(Beginning of GIVEN INFORMATION)
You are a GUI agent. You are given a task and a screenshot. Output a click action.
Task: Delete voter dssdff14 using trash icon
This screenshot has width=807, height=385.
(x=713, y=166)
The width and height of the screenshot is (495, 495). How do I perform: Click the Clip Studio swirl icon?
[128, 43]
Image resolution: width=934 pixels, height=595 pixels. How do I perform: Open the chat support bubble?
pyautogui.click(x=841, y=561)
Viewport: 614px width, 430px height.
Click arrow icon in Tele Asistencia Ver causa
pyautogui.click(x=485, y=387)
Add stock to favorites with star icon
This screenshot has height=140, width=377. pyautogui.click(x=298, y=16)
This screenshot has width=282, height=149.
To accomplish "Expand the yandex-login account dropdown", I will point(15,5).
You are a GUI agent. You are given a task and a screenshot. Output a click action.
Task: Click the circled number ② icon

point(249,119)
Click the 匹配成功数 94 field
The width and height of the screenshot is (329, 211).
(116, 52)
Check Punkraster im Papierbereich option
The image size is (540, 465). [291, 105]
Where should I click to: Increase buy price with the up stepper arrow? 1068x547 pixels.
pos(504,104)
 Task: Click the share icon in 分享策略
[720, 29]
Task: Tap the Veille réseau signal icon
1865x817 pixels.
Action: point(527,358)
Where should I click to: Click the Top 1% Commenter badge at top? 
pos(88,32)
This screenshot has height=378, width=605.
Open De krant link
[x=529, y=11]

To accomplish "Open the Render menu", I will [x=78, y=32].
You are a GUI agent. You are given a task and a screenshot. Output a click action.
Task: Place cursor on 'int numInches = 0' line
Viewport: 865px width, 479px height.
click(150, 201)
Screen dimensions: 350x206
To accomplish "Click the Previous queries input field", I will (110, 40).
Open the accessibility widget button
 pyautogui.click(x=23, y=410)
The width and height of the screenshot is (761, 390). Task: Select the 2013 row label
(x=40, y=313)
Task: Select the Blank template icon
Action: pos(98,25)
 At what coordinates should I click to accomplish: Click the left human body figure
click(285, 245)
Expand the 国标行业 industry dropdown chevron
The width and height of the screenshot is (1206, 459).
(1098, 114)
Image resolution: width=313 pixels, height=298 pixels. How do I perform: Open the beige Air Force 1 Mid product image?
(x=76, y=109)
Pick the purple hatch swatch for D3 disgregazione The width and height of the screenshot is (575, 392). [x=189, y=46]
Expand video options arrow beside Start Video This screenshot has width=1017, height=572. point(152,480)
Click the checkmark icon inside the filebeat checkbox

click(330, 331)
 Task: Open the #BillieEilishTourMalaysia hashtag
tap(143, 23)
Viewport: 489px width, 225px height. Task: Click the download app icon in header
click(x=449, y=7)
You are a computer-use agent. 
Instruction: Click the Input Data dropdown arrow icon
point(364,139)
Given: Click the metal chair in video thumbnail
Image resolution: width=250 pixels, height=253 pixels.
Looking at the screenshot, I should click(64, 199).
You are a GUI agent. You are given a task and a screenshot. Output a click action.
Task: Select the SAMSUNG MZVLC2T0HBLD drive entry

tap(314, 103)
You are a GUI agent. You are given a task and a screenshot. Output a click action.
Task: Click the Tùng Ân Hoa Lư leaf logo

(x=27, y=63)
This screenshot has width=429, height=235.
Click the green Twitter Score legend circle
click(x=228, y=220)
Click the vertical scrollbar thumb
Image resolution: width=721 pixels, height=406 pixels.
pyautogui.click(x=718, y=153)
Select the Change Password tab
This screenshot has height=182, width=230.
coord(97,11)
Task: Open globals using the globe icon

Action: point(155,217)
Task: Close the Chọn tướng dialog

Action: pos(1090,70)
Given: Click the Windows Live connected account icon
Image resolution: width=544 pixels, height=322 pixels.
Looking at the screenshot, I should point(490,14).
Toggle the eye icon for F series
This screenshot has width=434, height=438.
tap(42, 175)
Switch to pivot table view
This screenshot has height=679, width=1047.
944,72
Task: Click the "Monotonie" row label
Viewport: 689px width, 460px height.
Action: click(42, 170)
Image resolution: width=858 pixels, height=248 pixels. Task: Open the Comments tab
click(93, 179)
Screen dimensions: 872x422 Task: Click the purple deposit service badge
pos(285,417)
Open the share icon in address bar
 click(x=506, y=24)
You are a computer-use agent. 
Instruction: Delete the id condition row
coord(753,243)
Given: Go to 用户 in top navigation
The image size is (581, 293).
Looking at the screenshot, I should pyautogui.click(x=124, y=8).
(End of GIVEN INFORMATION)
A single number is required: the count of lines in the entries that include the word "video".

SOLUTION FOR THIS PROBLEM -
2